I am not competent to judge the banks' legal and moral culpability, because the details are little short of diabolical. The jargon includes the "volume-weighted average price of the dailies' trading", not to mention spot markets, day ahead markets, physical positions, fixed-to-floating contracts and nodes. Still, FERC's summary of electricity trading in its latest annual review suggests there is problem. Purely financial strategies can easily play an unhealthily large role in a market where, according to the watchdog, financial volumes represented about 100 times the physical volumes.

These bank-regulator disputes are arcane, but they are evidence in a basic debate about whether market thinking is appropriate for electricity. The argument has been going on for several decades. On the winning side are the enthusiasts for competition, liberalisation and the use of supply and demand to set prices. On the other side, in my view, are almost all the facts.

Competition makes little sense in electricity. The transmission and distribution of power are what economists call "natural monopolies" – it is ridiculously expensive to have more than one set of power lines. It is less ridiculous to consider different power plants as competitors, but it is much more sensible to think of an integrated system which includes everything from huge nuclear facilities down to rooftop solar units.

Free market prices are also an unhelpful idea in this sector. For the industry to be viable, the price of electricity should be high enough to pay for the total cost of past and future power plants (including capital costs, in the argot, which are typically very high). Prices will often drop well below this level, because generators will sell power at any price which covers the daily bills (variable costs) for such things as fuel, payroll and taxes. Prices can also jump too high when there is even a small shortage, since most customers cannot easily reduce their demand (or, as economists say, there's low price elasticity).

What's more, the trading markets that FERC regulates – and there are similar arrangements in most European countries – cannot easily address important non-financial concerns (externalities) such as damage to the environment, the long-term availability and cost of fuel, and the need for capacity which is usually unused but available for especially hot days when air conditioners run flat out or periods when too many other plants are shut down.

The overseers of the electricity business seem to have some sense that free market economics do not fit. That's why the rule books for the so-called deregulated industry are much longer than for the previous system of tightly regulated monopoly suppliers. Energy policy continues to matter; it is just surrounded by misleading market rhetoric and distracting financial activity.

The market veneer confuses policy debates. Experts, not the market, will have to decide whether nuclear power is a good option, and whether the advantages of renewable energy sources justify their perhaps temporary additional cost. It is policy that will determine the balance between investment in energy-saving technology and in new generating capacity. It is politicians, not the market, who will decide whether residential customers should pay more or less than commercial users.

For all these problems, liberalisation of the electricity industry was useful. It challenged sleepy companies, swept away unhelpful practices and poked holes in obsolete prejudices. The credit, though, does not go to the new ideology, but to the power of change. New rules often help shake up organisations which have become stultified and complacent. The matrix of electric utilities and their regulators qualified as both.

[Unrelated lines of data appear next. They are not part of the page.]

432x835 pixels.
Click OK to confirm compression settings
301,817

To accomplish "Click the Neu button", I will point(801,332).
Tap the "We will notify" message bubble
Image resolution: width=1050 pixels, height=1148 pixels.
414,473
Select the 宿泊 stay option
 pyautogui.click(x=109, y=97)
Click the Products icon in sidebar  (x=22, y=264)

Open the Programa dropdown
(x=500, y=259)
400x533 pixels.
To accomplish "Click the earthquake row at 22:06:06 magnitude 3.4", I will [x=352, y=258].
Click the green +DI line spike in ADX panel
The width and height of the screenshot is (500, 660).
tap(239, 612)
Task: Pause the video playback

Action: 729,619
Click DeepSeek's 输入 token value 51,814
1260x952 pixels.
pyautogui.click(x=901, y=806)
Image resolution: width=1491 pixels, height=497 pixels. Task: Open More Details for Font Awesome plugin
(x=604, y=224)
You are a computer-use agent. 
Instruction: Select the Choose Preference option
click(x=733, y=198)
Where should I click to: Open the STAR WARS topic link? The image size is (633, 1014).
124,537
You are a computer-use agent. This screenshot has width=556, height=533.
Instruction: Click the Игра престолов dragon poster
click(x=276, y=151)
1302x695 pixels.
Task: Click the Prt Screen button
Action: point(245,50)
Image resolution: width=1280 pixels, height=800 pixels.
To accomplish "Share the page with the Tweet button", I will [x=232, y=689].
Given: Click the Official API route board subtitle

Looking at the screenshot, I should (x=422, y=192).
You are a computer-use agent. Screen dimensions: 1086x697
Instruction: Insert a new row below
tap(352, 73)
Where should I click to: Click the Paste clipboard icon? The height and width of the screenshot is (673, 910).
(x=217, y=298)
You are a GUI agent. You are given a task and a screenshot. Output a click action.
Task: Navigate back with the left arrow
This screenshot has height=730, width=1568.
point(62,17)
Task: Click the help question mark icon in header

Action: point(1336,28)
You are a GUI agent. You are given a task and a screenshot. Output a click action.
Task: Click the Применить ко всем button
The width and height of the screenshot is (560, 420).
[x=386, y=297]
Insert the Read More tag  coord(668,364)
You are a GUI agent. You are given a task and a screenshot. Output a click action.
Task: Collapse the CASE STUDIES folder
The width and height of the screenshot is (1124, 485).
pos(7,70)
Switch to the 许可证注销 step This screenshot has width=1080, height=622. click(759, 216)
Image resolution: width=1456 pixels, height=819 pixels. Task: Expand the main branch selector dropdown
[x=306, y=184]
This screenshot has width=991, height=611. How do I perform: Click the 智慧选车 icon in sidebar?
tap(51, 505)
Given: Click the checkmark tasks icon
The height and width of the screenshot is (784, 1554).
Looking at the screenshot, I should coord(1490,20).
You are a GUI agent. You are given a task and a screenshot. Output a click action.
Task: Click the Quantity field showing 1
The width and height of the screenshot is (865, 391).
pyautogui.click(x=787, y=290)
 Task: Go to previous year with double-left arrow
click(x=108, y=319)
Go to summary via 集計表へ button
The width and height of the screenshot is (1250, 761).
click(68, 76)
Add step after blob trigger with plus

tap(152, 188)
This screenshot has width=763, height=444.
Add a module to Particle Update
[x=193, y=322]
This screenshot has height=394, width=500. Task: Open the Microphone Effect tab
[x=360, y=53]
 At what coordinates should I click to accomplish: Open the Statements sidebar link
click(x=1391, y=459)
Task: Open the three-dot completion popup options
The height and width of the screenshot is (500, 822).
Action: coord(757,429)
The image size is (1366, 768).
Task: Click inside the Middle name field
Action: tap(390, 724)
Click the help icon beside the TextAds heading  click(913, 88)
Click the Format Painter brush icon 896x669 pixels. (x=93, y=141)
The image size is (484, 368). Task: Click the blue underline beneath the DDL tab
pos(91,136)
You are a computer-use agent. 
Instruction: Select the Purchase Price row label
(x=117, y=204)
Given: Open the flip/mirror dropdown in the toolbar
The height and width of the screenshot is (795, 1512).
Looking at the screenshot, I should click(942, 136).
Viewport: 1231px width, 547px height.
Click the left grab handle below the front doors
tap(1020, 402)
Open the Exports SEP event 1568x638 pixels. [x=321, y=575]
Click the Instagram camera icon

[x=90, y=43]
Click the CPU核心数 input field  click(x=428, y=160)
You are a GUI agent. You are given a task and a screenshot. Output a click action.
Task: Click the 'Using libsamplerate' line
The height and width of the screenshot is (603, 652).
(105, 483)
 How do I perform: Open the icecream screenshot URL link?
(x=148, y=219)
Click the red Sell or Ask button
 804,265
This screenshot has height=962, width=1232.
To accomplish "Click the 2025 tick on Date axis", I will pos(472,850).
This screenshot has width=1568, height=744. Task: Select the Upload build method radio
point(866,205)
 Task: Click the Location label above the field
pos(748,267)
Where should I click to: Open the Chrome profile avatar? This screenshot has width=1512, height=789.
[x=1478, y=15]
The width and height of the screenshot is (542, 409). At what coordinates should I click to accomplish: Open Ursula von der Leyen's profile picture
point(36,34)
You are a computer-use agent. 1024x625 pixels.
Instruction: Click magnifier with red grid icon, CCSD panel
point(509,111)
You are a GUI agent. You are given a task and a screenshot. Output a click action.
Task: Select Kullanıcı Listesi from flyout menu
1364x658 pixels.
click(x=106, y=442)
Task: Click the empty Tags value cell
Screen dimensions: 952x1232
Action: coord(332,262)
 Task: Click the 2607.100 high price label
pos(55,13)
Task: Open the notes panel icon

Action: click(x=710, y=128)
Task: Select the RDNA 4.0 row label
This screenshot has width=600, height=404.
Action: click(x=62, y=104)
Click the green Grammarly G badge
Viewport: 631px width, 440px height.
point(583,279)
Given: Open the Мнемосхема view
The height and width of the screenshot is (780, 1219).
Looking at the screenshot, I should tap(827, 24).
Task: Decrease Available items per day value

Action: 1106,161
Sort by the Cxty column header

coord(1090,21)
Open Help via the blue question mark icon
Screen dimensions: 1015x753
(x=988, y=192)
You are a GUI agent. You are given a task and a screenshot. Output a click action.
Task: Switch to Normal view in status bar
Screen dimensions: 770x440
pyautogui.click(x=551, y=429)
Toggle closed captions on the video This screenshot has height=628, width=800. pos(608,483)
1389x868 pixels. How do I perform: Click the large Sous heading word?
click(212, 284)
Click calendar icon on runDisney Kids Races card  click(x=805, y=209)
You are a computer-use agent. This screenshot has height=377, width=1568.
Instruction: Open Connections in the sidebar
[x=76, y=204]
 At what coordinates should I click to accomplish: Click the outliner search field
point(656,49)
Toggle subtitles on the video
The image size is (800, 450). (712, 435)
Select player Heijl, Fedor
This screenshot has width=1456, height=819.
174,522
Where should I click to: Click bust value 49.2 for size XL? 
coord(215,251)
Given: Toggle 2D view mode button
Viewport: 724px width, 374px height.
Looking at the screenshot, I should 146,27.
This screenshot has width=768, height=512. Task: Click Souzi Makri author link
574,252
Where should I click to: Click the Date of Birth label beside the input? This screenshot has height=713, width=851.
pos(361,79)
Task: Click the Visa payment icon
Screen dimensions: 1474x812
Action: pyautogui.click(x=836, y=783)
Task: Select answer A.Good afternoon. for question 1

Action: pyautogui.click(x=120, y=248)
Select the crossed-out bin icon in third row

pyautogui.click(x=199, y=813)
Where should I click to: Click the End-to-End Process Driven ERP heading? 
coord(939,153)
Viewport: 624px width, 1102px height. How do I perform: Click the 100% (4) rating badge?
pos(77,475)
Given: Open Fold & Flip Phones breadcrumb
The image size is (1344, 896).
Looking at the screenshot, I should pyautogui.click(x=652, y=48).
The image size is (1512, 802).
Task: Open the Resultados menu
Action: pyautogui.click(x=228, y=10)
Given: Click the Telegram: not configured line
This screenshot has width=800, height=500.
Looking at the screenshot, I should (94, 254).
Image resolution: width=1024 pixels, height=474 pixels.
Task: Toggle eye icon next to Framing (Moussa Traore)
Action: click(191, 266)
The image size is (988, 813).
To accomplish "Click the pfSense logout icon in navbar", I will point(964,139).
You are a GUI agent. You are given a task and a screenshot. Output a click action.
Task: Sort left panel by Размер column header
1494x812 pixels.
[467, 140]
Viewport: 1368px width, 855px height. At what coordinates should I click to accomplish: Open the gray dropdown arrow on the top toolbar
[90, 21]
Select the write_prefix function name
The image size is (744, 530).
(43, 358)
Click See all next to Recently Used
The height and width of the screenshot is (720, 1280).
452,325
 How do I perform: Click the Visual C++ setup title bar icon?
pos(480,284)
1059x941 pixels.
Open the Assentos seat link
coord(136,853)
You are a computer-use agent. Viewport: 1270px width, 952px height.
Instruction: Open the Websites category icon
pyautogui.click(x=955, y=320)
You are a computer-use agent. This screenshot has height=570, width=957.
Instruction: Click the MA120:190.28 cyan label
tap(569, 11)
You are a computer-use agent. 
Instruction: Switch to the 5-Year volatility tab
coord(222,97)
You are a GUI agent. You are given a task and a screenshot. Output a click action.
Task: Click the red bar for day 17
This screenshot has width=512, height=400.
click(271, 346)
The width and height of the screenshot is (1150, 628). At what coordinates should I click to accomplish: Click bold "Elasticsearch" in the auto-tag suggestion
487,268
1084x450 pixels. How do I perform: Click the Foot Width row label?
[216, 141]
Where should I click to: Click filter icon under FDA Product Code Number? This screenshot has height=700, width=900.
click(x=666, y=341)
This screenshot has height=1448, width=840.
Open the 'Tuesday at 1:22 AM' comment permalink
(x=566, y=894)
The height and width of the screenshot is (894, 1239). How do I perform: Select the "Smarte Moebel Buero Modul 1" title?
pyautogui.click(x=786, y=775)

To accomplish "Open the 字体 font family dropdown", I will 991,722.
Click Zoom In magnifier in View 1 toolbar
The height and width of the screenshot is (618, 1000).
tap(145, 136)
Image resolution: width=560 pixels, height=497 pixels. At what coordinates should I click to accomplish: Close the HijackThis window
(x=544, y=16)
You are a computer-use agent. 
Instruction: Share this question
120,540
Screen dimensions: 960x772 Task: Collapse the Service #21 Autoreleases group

The rethink brought benefits, but as the novelty wears off the sad truth is becoming clear. The convoluted rules of the spurious market model have made big policy decisions more difficult. The pretence of competition has handed more influence than ever to lobbyists and financial interests.

I will end with another confession. I almost hope that Barclays and JPMorgan fight off the charges. If their behaviour is judged to be legal, it will be a little bit harder for defenders of the system to claim that it works well.